** Start of Record list **
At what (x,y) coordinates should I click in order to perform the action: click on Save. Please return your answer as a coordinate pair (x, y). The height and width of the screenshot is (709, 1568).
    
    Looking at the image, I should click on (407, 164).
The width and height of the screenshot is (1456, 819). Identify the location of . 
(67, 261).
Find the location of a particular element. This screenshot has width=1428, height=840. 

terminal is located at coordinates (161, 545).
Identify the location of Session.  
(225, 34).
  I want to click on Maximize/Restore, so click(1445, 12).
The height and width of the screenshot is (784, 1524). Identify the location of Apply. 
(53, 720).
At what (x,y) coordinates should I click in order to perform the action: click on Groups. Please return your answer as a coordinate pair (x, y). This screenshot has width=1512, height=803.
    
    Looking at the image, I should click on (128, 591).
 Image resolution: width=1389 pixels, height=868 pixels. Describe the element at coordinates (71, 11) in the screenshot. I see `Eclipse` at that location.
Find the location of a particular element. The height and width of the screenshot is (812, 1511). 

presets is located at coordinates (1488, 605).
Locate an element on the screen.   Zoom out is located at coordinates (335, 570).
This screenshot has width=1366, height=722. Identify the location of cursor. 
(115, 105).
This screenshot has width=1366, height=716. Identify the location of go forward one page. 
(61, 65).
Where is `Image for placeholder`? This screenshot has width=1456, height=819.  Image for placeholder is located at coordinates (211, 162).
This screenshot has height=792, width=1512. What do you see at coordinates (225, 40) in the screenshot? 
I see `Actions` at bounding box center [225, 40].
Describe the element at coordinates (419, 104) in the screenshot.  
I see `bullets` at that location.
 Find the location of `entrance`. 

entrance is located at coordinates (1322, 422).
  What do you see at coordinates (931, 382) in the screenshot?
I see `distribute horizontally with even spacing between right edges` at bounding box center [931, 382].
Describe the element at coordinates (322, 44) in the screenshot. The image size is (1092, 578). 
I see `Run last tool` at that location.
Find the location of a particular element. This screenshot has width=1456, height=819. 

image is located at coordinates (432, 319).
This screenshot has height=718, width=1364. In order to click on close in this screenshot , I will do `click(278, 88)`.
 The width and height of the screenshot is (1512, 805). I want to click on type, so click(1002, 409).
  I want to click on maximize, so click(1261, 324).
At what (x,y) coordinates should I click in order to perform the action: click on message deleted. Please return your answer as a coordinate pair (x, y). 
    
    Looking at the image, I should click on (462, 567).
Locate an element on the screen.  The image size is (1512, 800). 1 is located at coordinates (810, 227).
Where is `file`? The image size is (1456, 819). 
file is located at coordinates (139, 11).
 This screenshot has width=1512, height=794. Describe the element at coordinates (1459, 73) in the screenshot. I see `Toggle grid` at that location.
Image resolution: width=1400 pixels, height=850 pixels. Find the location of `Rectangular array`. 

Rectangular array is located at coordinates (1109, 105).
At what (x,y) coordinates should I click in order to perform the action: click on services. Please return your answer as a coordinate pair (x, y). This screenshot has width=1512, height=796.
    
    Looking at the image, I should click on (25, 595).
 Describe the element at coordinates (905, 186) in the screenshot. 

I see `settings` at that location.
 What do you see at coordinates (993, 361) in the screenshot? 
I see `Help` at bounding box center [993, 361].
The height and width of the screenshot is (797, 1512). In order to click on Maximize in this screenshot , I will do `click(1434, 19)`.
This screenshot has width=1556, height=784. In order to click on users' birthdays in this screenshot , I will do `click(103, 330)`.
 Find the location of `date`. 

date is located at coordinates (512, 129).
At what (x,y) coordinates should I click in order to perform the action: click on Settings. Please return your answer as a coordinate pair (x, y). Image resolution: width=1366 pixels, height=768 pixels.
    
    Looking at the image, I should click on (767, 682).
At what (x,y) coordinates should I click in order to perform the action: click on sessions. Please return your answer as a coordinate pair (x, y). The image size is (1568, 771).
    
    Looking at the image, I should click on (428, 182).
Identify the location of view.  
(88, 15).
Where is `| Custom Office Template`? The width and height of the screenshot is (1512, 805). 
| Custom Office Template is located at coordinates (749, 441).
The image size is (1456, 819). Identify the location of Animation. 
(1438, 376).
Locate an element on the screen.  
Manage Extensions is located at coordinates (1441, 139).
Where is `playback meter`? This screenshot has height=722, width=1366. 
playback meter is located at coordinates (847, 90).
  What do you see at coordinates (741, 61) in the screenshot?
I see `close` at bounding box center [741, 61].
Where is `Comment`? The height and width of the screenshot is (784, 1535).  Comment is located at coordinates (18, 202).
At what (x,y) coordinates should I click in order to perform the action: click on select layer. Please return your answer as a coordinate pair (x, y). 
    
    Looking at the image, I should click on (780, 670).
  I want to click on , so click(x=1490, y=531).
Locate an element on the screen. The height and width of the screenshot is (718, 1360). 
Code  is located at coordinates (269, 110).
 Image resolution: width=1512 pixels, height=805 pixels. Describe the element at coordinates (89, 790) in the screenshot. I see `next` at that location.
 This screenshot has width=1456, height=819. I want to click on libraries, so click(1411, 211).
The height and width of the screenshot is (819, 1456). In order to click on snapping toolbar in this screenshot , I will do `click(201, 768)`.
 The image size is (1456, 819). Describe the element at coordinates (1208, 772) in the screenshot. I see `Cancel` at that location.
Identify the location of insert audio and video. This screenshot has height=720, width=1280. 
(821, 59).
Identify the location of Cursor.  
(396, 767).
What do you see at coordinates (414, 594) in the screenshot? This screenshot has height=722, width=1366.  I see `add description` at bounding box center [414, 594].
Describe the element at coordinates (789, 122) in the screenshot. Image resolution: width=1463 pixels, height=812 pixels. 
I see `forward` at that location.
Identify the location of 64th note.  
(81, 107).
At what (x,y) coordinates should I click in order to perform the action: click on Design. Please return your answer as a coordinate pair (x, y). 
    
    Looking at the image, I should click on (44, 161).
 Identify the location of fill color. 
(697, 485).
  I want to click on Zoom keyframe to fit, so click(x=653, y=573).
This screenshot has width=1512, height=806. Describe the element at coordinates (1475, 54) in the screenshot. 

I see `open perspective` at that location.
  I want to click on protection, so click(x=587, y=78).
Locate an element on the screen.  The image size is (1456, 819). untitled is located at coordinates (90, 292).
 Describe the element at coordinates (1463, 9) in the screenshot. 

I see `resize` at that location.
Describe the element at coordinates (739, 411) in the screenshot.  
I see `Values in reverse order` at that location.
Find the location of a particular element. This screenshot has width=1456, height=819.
** End of Record list **
Goal -
Retype the listing above word for word, keeping every line as it appears.

Answer in full -
At what (x,y) coordinates should I click in order to perform the action: click on Save. Please return your answer as a coordinate pair (x, y). The height and width of the screenshot is (709, 1568).
    
    Looking at the image, I should click on (407, 164).
The width and height of the screenshot is (1456, 819). Identify the location of . 
(67, 261).
Find the location of a particular element. This screenshot has width=1428, height=840. 

terminal is located at coordinates (161, 545).
Identify the location of Session.  
(225, 34).
  I want to click on Maximize/Restore, so click(1445, 12).
The height and width of the screenshot is (784, 1524). Identify the location of Apply. 
(53, 720).
At what (x,y) coordinates should I click in order to perform the action: click on Groups. Please return your answer as a coordinate pair (x, y). This screenshot has width=1512, height=803.
    
    Looking at the image, I should click on (128, 591).
 Image resolution: width=1389 pixels, height=868 pixels. Describe the element at coordinates (71, 11) in the screenshot. I see `Eclipse` at that location.
Find the location of a particular element. The height and width of the screenshot is (812, 1511). 

presets is located at coordinates (1488, 605).
Locate an element on the screen.   Zoom out is located at coordinates (335, 570).
This screenshot has width=1366, height=722. Identify the location of cursor. 
(115, 105).
This screenshot has width=1366, height=716. Identify the location of go forward one page. 
(61, 65).
Where is `Image for placeholder`? This screenshot has width=1456, height=819.  Image for placeholder is located at coordinates (211, 162).
This screenshot has height=792, width=1512. What do you see at coordinates (225, 40) in the screenshot? 
I see `Actions` at bounding box center [225, 40].
Describe the element at coordinates (419, 104) in the screenshot.  
I see `bullets` at that location.
 Find the location of `entrance`. 

entrance is located at coordinates (1322, 422).
  What do you see at coordinates (931, 382) in the screenshot?
I see `distribute horizontally with even spacing between right edges` at bounding box center [931, 382].
Describe the element at coordinates (322, 44) in the screenshot. The image size is (1092, 578). 
I see `Run last tool` at that location.
Find the location of a particular element. This screenshot has width=1456, height=819. 

image is located at coordinates (432, 319).
This screenshot has height=718, width=1364. In order to click on close in this screenshot , I will do `click(278, 88)`.
 The width and height of the screenshot is (1512, 805). I want to click on type, so click(1002, 409).
  I want to click on maximize, so click(1261, 324).
At what (x,y) coordinates should I click in order to perform the action: click on message deleted. Please return your answer as a coordinate pair (x, y). 
    
    Looking at the image, I should click on (462, 567).
Locate an element on the screen.  The image size is (1512, 800). 1 is located at coordinates (810, 227).
Where is `file`? The image size is (1456, 819). 
file is located at coordinates (139, 11).
 This screenshot has width=1512, height=794. Describe the element at coordinates (1459, 73) in the screenshot. I see `Toggle grid` at that location.
Image resolution: width=1400 pixels, height=850 pixels. Find the location of `Rectangular array`. 

Rectangular array is located at coordinates (1109, 105).
At what (x,y) coordinates should I click in order to perform the action: click on services. Please return your answer as a coordinate pair (x, y). This screenshot has width=1512, height=796.
    
    Looking at the image, I should click on (25, 595).
 Describe the element at coordinates (905, 186) in the screenshot. 

I see `settings` at that location.
 What do you see at coordinates (993, 361) in the screenshot? 
I see `Help` at bounding box center [993, 361].
The height and width of the screenshot is (797, 1512). In order to click on Maximize in this screenshot , I will do `click(1434, 19)`.
This screenshot has width=1556, height=784. In order to click on users' birthdays in this screenshot , I will do `click(103, 330)`.
 Find the location of `date`. 

date is located at coordinates (512, 129).
At what (x,y) coordinates should I click in order to perform the action: click on Settings. Please return your answer as a coordinate pair (x, y). Image resolution: width=1366 pixels, height=768 pixels.
    
    Looking at the image, I should click on (767, 682).
At what (x,y) coordinates should I click in order to perform the action: click on sessions. Please return your answer as a coordinate pair (x, y). The image size is (1568, 771).
    
    Looking at the image, I should click on (428, 182).
Identify the location of view.  
(88, 15).
Where is `| Custom Office Template`? The width and height of the screenshot is (1512, 805). 
| Custom Office Template is located at coordinates (749, 441).
The image size is (1456, 819). Identify the location of Animation. 
(1438, 376).
Locate an element on the screen.  
Manage Extensions is located at coordinates (1441, 139).
Where is `playback meter`? This screenshot has height=722, width=1366. 
playback meter is located at coordinates (847, 90).
  What do you see at coordinates (741, 61) in the screenshot?
I see `close` at bounding box center [741, 61].
Where is `Comment`? The height and width of the screenshot is (784, 1535).  Comment is located at coordinates (18, 202).
At what (x,y) coordinates should I click in order to perform the action: click on select layer. Please return your answer as a coordinate pair (x, y). 
    
    Looking at the image, I should click on (780, 670).
  I want to click on , so click(x=1490, y=531).
Locate an element on the screen. The height and width of the screenshot is (718, 1360). 
Code  is located at coordinates (269, 110).
 Image resolution: width=1512 pixels, height=805 pixels. Describe the element at coordinates (89, 790) in the screenshot. I see `next` at that location.
 This screenshot has width=1456, height=819. I want to click on libraries, so click(1411, 211).
The height and width of the screenshot is (819, 1456). In order to click on snapping toolbar in this screenshot , I will do `click(201, 768)`.
 The image size is (1456, 819). Describe the element at coordinates (1208, 772) in the screenshot. I see `Cancel` at that location.
Identify the location of insert audio and video. This screenshot has height=720, width=1280. 
(821, 59).
Identify the location of Cursor.  
(396, 767).
What do you see at coordinates (414, 594) in the screenshot? This screenshot has height=722, width=1366.  I see `add description` at bounding box center [414, 594].
Describe the element at coordinates (789, 122) in the screenshot. Image resolution: width=1463 pixels, height=812 pixels. 
I see `forward` at that location.
Identify the location of 64th note.  
(81, 107).
At what (x,y) coordinates should I click in order to perform the action: click on Design. Please return your answer as a coordinate pair (x, y). 
    
    Looking at the image, I should click on (44, 161).
 Identify the location of fill color. 
(697, 485).
  I want to click on Zoom keyframe to fit, so click(x=653, y=573).
This screenshot has width=1512, height=806. Describe the element at coordinates (1475, 54) in the screenshot. 

I see `open perspective` at that location.
  I want to click on protection, so click(x=587, y=78).
Locate an element on the screen.  The image size is (1456, 819). untitled is located at coordinates (90, 292).
 Describe the element at coordinates (1463, 9) in the screenshot. 

I see `resize` at that location.
Describe the element at coordinates (739, 411) in the screenshot.  
I see `Values in reverse order` at that location.
Find the location of a particular element. This screenshot has width=1456, height=819.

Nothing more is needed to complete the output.